The guidelines educate clinicians on their “professional obligation to (bring) up MAID as a care option for patients, when it is medically relevant and they are likely eligible for MAID.” CAMAP’s guidelines apply to Canada’s 96,000 physicians, 312,000 nurses and the broader health-care workforce of two-million Canadians, wherever patients are involved.
The rise of CAMAP overlaps with right-to-die advocacy work in Canada. According to Sandra Martin, writing in the Globe and Mail, CAMAP “follow(ed) in the steps of Dying with Dignity,” an advocacy organization started in the 1980s, and “became both a public voice and a de facto tutoring service for doctors, organizing information-swapping and self-help sessions for members.”
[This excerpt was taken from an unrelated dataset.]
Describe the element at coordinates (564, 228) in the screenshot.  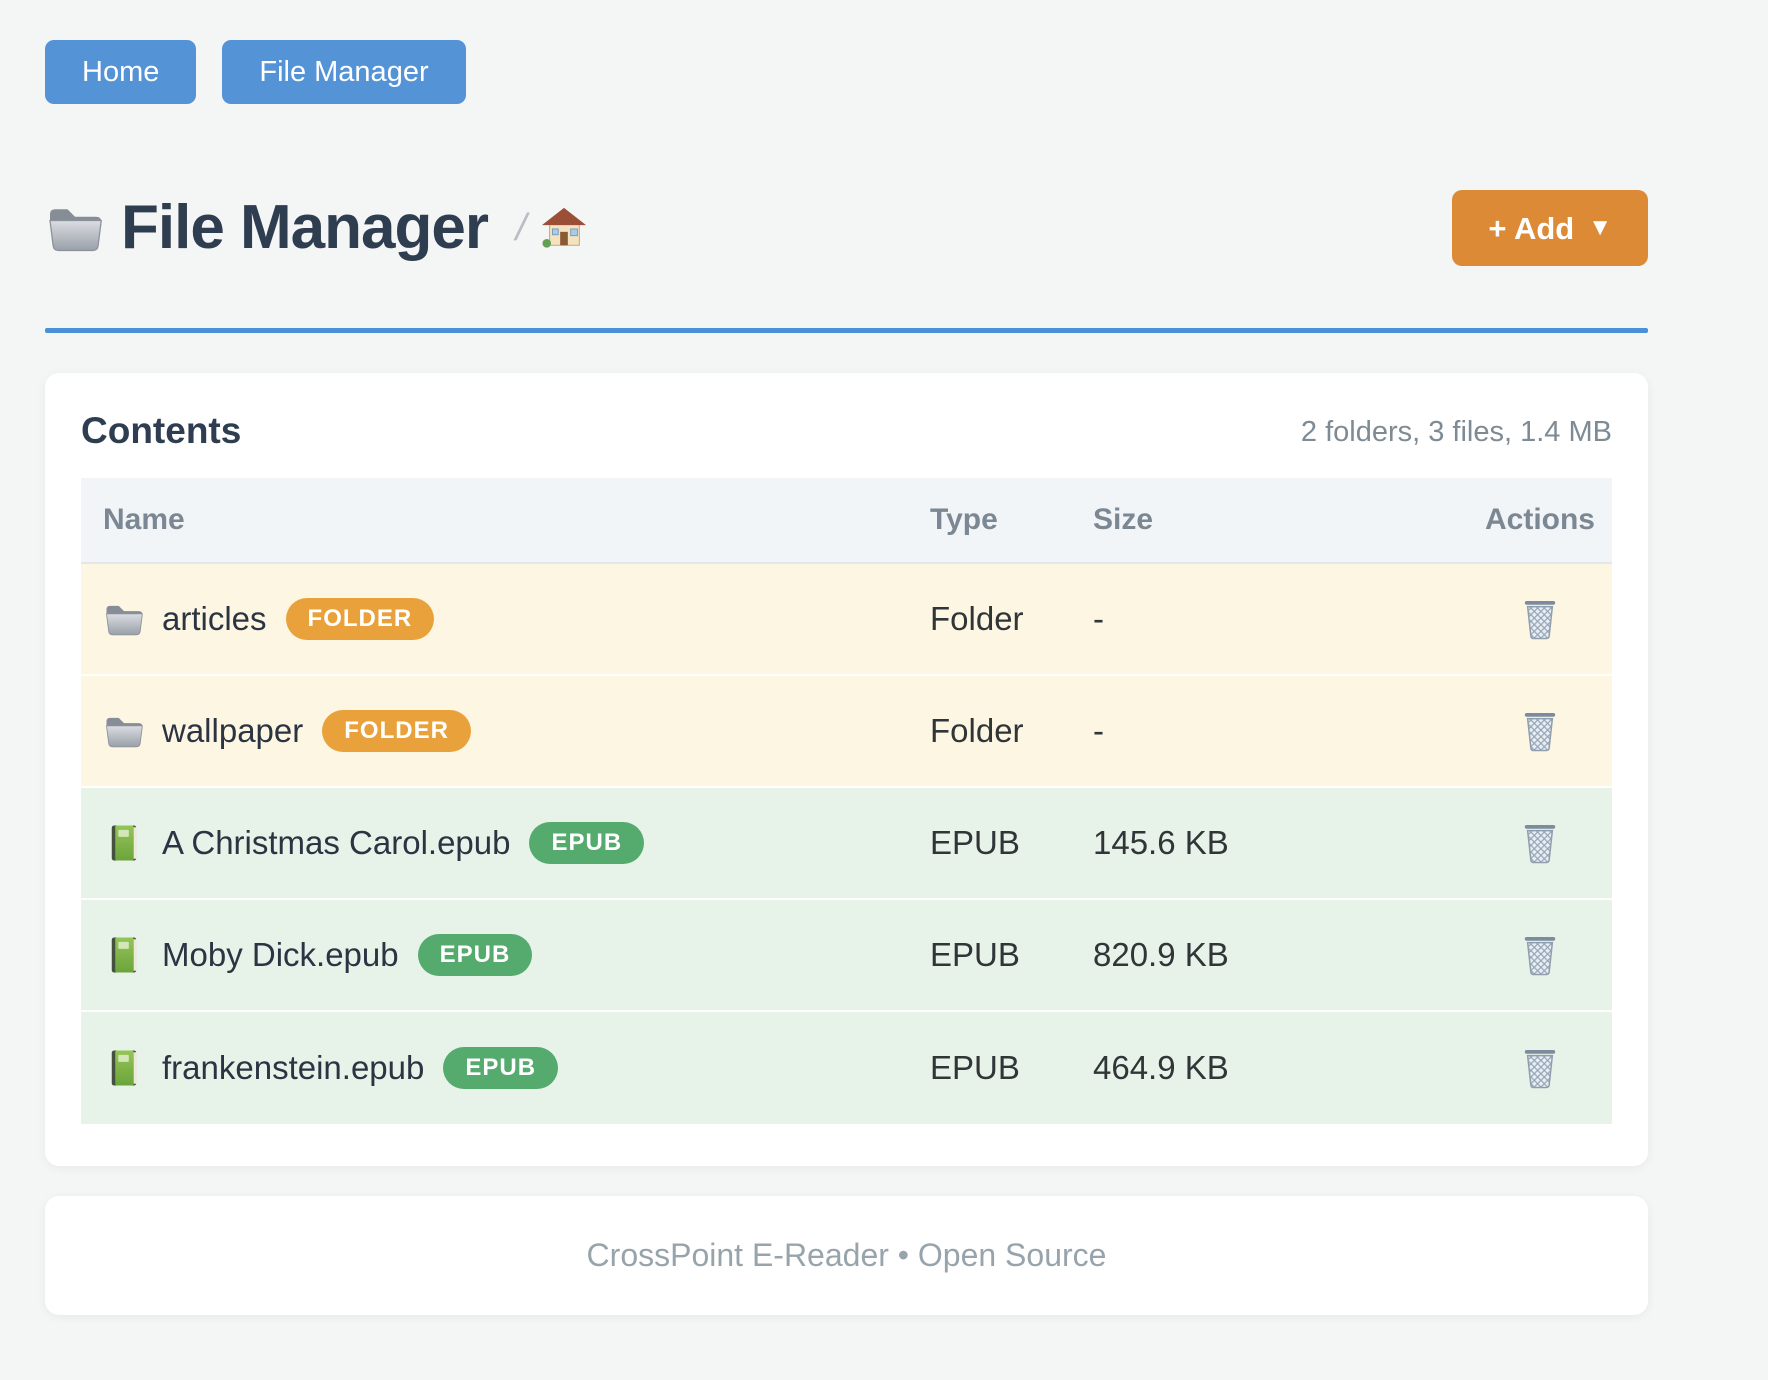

Prime Minister Justin Trudeau tapped this “tutoring service” to lead the MAID program. CAMAP appears to follow the steps of Dying with Dignity, because the same people lead both groups. For example, Shanaaz Gokool, a current director of CAMAP, served as CEO of Dying with Dignity from 2016 to 2019.
A founding member and current chair of the board of directors of CAMAP is also a member of Dying with Dignity’s clinician advisory council. One of the advisory council’s co-chairs is also a member of Dying with Dignity’s board of directors, as well as a moderator of the CAMAP MAID Providers Forum. The other advisory council co-chair served on both the boards of CAMAP and Dying with Dignity at the same time.
Overlap between CAMAP and Dying with Dignity includes CAMAP founders, board members (past and present), moderators, research directors and more, showing that a small right-to-die advocacy group birthed a tiny clinical group, which now leads the MAID agenda in Canada. This is a problem because it means that a small group of activists exert outsized control over a program that has serious implications for many Canadians.
George Stigler, a Noble-winning economist, described regulatory capture in the 1960s, showing how government agencies can be captured to serve special interests.
Instead of serving citizens, focused interests can shape governments to serve narrow and select ends. Pharmaceutical companies work hard to write the rules that regulate their industry. Doctors demand government regulations — couched in the name of patient safety — to decrease competition. The list is endless.
Debates about social issues can blind us to basic governance. Anyone who criticizes MAID governance is seen as being opposed to assisted death and is shut out of the debate. At the same time, the world is watching Canada and trying to figure out what is going on with MAID and why we are so different than other jurisdictions offering assisted suicide.
In 2021, Quebec surpassed the Netherlands to lead the world in per capita deaths by assisted suicide, with 5.1 per cent of deaths due to MAID in Quebec, 4.8 per cent in the Netherlands and 2.3 per cent in Belgium. In 2022, Canada extended its lead: MAID now represents 4.1 per cent of all deaths in Canada.
How did this happen so fast? Some point to patients choosing MAID instead of facing Canada’s world-famous wait times for care. Others note a lack of social services. No doubt many factors fuel our passion for MAID, but none of these fully explain the phenomenon. In truth, Canada became world-famous for euthanasia and physician-assisted suicide because we put right-to-die advocates in charge of assisted death.
Regardless of one’s stance on MAID, regulatory capture is a well-known form of corruption. We should expect governments to avoid obvious conflicts of interest. Assuming Canadians want robust and ready access to MAID (which might itself assume too much), at least we should keep the right-to-die foxes out of the regulatory henhouse.
Shawn Whatley is a physician, a Munk senior fellow with the Macdonald-Laurier Institute and author of “When Politics Comes Before Patients: Why and How Canadian Medicare is Failing.”